Third search for more temporal coverage

Get tweets for Hurricane Ida, searched on 10-Sept-2021

tevent_raw3 <- search_tweets("ida OR hurricane",
  n = 200000, include_rts = TRUE,
  token = twitter_token,
  geocode = "36,-87,1000mi",
  retryonratelimit = TRUE
)

# write status id's for results of the original twitter search
write.table(tevent_raw3$status_id,
  here("data", "raw", "public", "teventids3.txt"),
  append = FALSE, quote = FALSE, row.names = FALSE, col.names = FALSE
)

saveRDS(tevent_raw3, here("data", "raw", "private", "tevent_raw3.RDS") )

Fourth search for different thematic coverage

Get tweets for Hurricane Ida, searched on 10-Sept-2021

tevent_raw4 <- search_tweets("ida OR flood OR electricity OR recovery OR outage",
  n = 200000, include_rts = TRUE,
  token = twitter_token,
  geocode = "36,-87,1000mi",
  retryonratelimit = TRUE
)

# write status id's for results of the original twitter search
write.table(tevent_raw4$status_id,
  here("data", "raw", "public", "teventids4.txt"),
  append = FALSE, quote = FALSE, row.names = FALSE, col.names = FALSE
)

saveRDS(tevent_raw4, here("data", "raw", "private", "tevent_raw4.RDS") )

Search for generic tweets after hurricane season

Note: Instead of using generic tweets to normalize the hurricane tweets, this study uses Census population data. The following code shows how one would acquire generic tweets to normalize the hurricane tweets.
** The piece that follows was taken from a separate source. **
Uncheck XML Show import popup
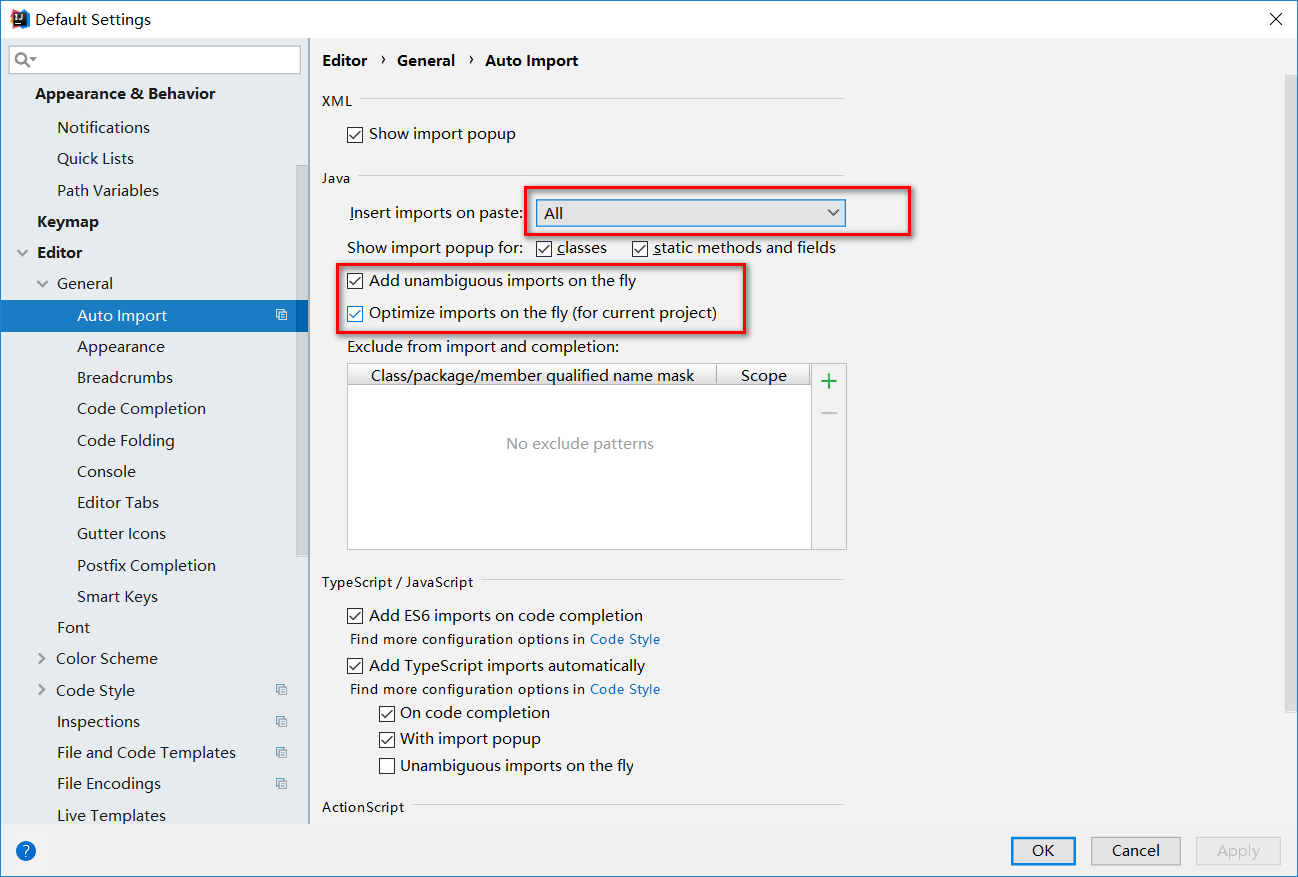 point(355,135)

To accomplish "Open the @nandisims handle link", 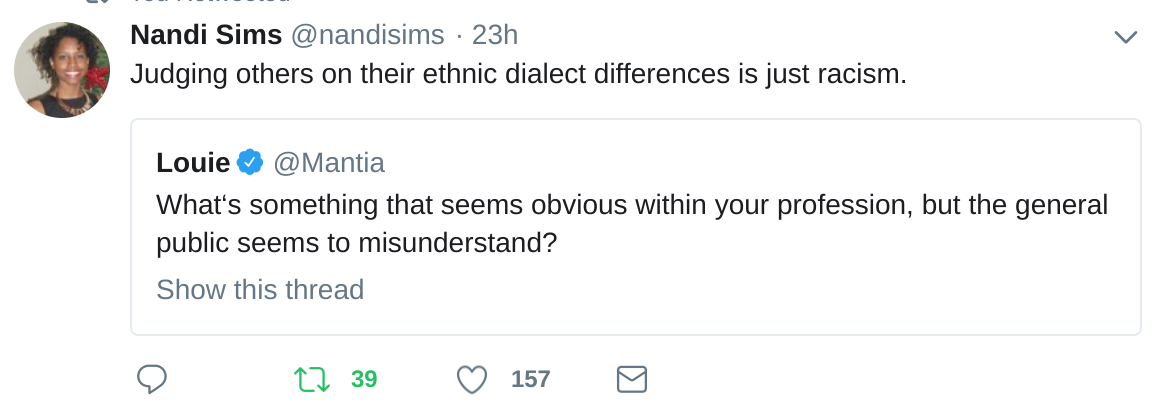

Get tweets without any text filter for the same geographic region in tdcontrol. the query searches for all verified or unverified tweets, i.e. everything

Warning: this code will no longer result in the same data! It is here for reference or replication work only.

tdcontrol_raw <- search_tweets("-filter:verified OR filter:verified",
  n = 200000, include_rts = FALSE,
  token = twitter_token,
  geocode = "32,-78,1000mi",
  retryonratelimit = TRUE
)

# write status id's for results of the original twitter search
write.table(tdcontrol_raw$status_id,
  here("data", "raw", "public", "tdcontrolids.txt"),
  append = FALSE, quote = FALSE, row.names = FALSE, col.names = FALSE
)

For the original Hurricane Dorian study, generic tweets were searched for after the hurricane on November 19, 2019. I tried using this data to normalize the Hurricane Ida tweets in addition to the Census data to see if the results are similar to the Census results (i.e. is the number of tweets from a random day a possible way to normalize the hurricane tweets in the absence of new Twitter data.)

november <- readRDS(here("data", "derived", "private", "november.RDS"))

Rehydrate the twitter data

Twitter does not permit redistribution of Twitter data, with the exception of tweet status ids. For the purposes of transparency and reproducibility, researchers may include a list of status id’s with their publication. The process of using those status ids to query Twitter for the full tweet data is called rehydrating—like going back to the analogous fire hose of big data.

Warning: Twitter users and individual tweets can be deleted over time, therefore the results of rehydration will be similar, but not identical to, the original Twitter data used for this research.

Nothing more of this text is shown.